All News & Blogs
Cantor proposes tax cut for small businesses
Visit the Photo Place
BY CHELYEN DAVIS
Virginia Rep. Eric Cantor, 7th District, this week proposed a bill in Congress that would give small businesses a 20 percent tax deduction.
The deduction would apply to businesses with fewer than 500 employees, and could be used by any such business, regardless of whether it's organized as a pass-through or a corporation. The business could take a 20 percent deduction on its income taxes, up to 50 percent of its W-2 wages.
In announcing the bill, Cantor said it should help mitigate the effect on small businesses of the U.S. corporate tax rate, which is 35 percent.
A Tax Foundation study last year found that between 1994 and 2008, the effective corporate tax rate in the U.S.--the rate companies paid--was more like 26 percent.

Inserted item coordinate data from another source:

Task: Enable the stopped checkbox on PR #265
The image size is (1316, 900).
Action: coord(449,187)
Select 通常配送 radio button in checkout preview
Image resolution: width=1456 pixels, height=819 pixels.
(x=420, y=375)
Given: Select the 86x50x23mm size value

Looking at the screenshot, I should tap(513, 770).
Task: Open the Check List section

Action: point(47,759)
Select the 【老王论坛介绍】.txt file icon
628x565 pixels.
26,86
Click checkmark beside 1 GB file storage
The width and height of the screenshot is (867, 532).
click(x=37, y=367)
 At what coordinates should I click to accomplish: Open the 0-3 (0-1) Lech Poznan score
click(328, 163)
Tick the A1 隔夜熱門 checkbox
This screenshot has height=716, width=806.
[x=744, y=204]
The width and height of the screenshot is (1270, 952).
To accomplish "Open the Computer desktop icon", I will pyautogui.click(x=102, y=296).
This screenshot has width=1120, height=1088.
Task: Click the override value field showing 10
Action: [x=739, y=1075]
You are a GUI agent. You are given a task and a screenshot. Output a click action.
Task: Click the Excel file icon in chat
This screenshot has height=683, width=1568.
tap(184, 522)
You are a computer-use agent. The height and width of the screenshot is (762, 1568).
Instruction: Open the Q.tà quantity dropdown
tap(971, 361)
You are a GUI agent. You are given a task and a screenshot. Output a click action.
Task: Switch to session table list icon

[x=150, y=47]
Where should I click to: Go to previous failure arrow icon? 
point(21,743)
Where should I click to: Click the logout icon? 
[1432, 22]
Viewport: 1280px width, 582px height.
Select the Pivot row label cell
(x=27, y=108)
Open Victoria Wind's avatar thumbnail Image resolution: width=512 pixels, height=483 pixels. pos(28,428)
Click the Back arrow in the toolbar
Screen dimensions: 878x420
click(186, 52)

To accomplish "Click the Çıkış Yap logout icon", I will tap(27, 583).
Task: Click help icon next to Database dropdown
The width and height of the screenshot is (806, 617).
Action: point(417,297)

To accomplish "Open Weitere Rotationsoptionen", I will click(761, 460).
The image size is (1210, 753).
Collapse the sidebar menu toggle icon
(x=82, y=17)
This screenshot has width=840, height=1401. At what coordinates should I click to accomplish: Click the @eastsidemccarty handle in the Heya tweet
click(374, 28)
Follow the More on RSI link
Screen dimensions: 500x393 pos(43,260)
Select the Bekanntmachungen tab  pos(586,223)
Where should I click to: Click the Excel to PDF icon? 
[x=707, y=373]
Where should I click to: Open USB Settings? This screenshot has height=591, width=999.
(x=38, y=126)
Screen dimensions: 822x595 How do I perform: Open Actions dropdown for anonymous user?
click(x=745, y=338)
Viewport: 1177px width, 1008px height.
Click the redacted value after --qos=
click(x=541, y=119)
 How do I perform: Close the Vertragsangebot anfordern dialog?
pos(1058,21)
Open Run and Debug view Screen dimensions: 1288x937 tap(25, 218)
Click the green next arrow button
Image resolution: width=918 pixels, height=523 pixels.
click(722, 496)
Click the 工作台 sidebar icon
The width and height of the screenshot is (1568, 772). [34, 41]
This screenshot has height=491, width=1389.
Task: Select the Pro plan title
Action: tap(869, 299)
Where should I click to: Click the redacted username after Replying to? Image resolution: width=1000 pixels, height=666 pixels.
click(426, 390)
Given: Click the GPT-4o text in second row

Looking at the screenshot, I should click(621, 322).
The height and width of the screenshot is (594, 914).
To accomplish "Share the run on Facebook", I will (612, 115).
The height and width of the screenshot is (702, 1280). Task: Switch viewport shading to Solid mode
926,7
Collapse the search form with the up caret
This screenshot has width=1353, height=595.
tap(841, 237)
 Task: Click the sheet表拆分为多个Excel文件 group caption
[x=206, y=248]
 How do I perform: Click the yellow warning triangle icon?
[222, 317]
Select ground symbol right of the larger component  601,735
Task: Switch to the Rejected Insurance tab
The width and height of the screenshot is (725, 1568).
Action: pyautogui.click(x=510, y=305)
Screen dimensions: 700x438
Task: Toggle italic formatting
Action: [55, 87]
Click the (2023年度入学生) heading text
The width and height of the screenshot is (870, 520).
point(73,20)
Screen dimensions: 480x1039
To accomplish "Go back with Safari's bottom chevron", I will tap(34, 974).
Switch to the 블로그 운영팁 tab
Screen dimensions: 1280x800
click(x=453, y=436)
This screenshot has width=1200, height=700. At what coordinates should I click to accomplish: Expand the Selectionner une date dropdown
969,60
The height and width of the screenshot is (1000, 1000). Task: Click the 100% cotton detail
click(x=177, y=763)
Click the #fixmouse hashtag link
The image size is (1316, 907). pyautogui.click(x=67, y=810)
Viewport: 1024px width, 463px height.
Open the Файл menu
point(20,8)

But the difference lay largely in foreign income taxes paid by companies that do a lot of foreign business, and the study said that smaller companies and those whose business is primarily domestic pay a tax rate closer to the 35 percent statutory rate.
Lawmakers from both parties have talked about lowering the U.S. corporate tax rate and simultaneously eliminating many tax credits and exemptions.
But that hasn't happened yet, and Cantor said his bill will help save small businesses money, which they could then use to expand their businesses and hire more workers.
"What the bill will do is it--bottom line--will put more revenues, more money into the hands of small business owners so that they can reinvest those funds to retain and create more jobs and to grow their business," Cantor said in a press release.
He said about 22 million small businesses in the U.S. could take advantage of his proposed deduction.
Under an example on Cantor's congressional website, if a business had $100 in income, and deducted 20 percent, it would then pay the 35 percent corporate tax rate on $80, rather than on $100.
Democrats in Congress have said they would prefer to see a broader effort at tax reform.
Cantor also said he'll schedule a vote this coming week on the JOBS Act, a package of bills with the rare distinction of having bipartisan support. The president backs it and the Senate passed an amended version last week.
As originally introduced, the JOBS Act allowed small securities companies to advertise for investors; lets companies pool money from a group of investors, up to a limit, without filing with the SEC; doubles the shareholder threshold at which businesses have to file as a public company; and contains other easements to federal regulations for small businesses.